Update: July, 03/2018 - 07:35
Yuto Nagatomo (right) of Japan and Thomas Meunier of Belgium challenge for the ball during the first half of a World Cup round-of-16 match between the two countries in Rostov-On-Don, Russia, on July 2, 2018. – Kyodo Photo
Viet Nam News

ROSTOV-ON-DON — Belgium staged a comeback at the Rostov Arena on Monday evening when two goals trailed behind Japan, sealing the victory with a last-gasp goal which sent them to the last eight.

Japan, who led for more than 20 minutes, was persistent and went very close to making history by winning their first ever World Cup knockout game.

This is the first time a team who had been trailing 2-0 won the last 16 clash since 1970, with two substitutes saved the most prolific team in group stage.

The goal was crisp and the process fluent. The goalkeeper of Belgium Thibaut Courtois threw the ball to Kevin De Bruyne, who dribbled all the way to the Japanese half before passing to Thomas Meunier on the right.

The defender from Paris Saint-Germain sent a low cross. Romelu Lukaku dummied while Nacer Chadli prodded the ball in. The goal drew deafening cheers from more than 41,400 spectators, and then the finishing whistle signaled an end of the intensive match.

Chadli was summoned from the bench after the stroke of an hour along with Manchester United midfielder Marouane Fellaini.

The Japanese took the lead quickly after the beginning of the second half as a result of counterattack.

Tottenham Hotspur defender Jan Vertonghen failed to block a pass from the distance to Genki Haraguchi, who drove the ball into the bottom corner.

The only remaining Asian team soon doubled the advantage four minutes later, Shinji Kagawa, midfielder in Borussia Dortmund, delivered the ball to Takashi Inui, with the latter lashing it into the far corner from about 20 meters away.

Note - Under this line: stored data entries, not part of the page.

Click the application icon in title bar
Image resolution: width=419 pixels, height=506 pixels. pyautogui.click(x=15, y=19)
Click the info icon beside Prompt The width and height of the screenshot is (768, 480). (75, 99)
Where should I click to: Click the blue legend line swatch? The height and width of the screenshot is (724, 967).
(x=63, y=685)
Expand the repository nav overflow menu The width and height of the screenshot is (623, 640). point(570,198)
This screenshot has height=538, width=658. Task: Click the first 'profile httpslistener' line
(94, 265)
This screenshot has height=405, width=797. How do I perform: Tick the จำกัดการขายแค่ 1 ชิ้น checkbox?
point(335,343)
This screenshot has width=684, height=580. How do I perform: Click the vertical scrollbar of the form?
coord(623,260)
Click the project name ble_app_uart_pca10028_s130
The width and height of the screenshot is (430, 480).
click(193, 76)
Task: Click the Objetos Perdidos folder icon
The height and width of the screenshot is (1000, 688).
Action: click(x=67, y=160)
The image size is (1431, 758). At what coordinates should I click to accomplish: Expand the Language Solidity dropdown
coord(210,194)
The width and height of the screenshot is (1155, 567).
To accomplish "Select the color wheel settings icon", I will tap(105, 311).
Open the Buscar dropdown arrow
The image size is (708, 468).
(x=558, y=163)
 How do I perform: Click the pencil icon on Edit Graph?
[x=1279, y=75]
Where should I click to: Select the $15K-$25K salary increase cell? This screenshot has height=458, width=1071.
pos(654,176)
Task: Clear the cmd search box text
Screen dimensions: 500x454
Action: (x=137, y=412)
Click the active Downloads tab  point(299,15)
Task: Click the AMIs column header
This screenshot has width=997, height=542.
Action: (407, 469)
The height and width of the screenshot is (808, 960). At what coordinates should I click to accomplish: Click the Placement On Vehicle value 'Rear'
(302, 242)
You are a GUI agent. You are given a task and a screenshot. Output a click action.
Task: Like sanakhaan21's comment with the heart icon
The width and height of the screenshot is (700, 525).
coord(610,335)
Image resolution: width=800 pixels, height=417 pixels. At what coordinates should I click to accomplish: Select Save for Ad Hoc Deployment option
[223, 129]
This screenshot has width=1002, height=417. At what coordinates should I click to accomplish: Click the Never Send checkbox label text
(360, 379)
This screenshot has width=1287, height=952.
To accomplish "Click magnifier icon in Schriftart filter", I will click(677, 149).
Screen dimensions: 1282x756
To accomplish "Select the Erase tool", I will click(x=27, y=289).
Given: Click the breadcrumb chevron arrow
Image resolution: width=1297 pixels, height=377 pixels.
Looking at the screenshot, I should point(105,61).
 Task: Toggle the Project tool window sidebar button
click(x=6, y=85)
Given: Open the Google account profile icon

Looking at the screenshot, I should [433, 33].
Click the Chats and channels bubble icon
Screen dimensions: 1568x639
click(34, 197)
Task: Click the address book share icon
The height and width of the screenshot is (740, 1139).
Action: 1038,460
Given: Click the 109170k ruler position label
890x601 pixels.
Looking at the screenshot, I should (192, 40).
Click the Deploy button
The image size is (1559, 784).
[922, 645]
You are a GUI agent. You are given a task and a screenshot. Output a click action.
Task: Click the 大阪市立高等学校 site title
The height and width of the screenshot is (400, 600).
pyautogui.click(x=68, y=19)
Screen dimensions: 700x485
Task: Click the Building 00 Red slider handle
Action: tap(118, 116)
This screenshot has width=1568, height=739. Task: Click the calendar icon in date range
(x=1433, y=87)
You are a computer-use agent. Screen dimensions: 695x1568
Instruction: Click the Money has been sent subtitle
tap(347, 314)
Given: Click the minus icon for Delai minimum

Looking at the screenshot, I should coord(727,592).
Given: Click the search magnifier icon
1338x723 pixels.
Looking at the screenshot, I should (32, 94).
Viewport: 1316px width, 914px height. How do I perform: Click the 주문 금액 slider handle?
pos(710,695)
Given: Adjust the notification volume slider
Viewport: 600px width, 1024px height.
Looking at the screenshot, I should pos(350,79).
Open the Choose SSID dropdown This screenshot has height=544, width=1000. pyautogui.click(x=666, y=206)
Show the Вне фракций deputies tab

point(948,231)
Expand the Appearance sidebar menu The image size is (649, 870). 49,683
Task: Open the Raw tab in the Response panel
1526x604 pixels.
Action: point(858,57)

They nearly had a third goal before substitutions from Belgium, which was cleared by Courtois from close range.

The Red Devils looked shambolic for a moment, but the redeeming Vertonghen once more rekindle hope in the 69th minute.

From the left of the box he nodded at the ball, seeing it fly past goalkeeper Eiji Kawashima into the far top corner.

The thrilled Belgians mustered up their efforts. Four minutes later, they had a shot over the bar.

When people felt a pity for the miss, the real leveler came. Captain Eden Hazard who has scored two goals in previous games clipped the ball to Fellaini, who comfortably drove in the header.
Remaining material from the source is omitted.